Arrange the lines of the rows from the line containing "Viewport: 951px width, 479px" through the end of the rows, both included, as a numbered list. Omit blank lines and leave the pictures out of the answer.

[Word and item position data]
==========
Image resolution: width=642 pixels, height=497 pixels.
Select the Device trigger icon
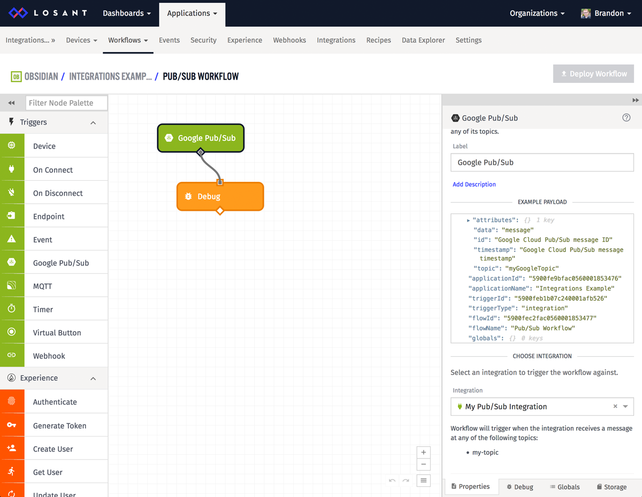click(12, 145)
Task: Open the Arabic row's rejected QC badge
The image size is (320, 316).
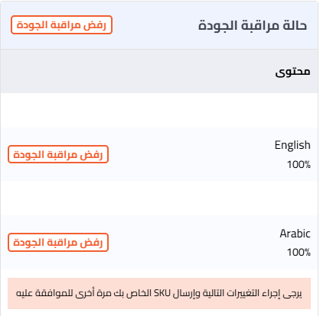Action: pos(58,242)
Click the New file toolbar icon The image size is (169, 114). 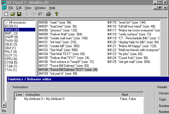tap(6, 14)
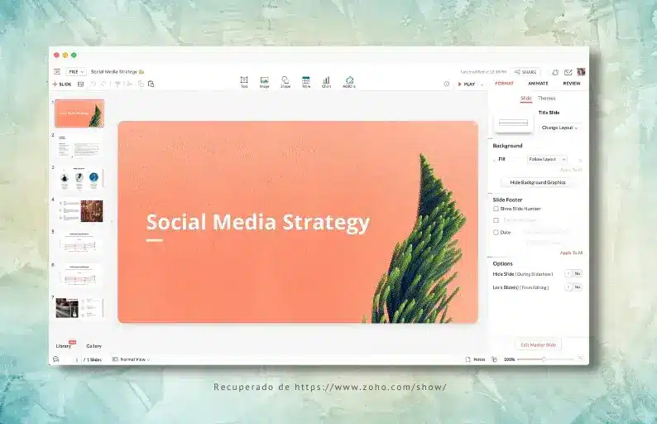Toggle Hide Slide during slideshow switch
The height and width of the screenshot is (424, 657).
coord(573,273)
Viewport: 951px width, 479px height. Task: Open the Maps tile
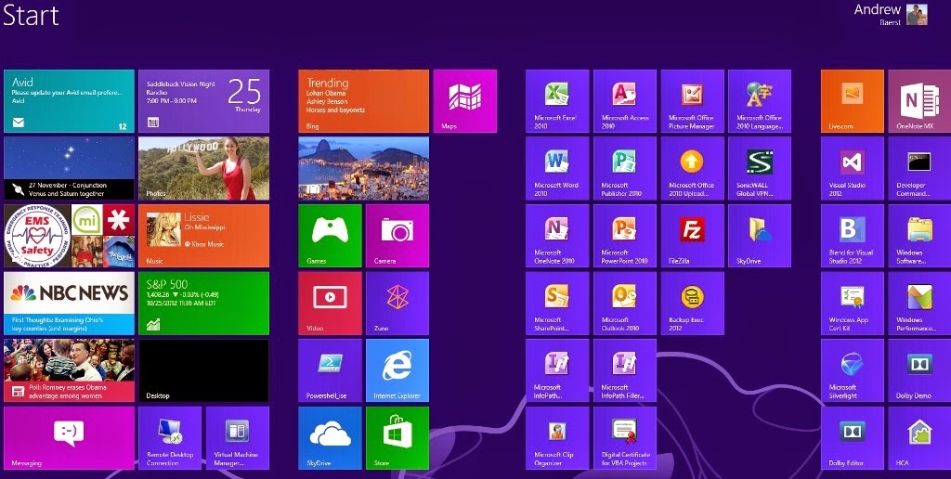click(x=465, y=101)
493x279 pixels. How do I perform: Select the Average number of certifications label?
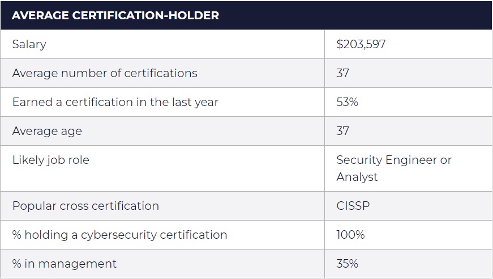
==========
Result of the exercise:
1. Viewport: 951px width, 479px height. Task: Open the Maps tile
2. click(x=465, y=101)
3. 493x279 pixels. How do I perform: Select the Average number of certifications label?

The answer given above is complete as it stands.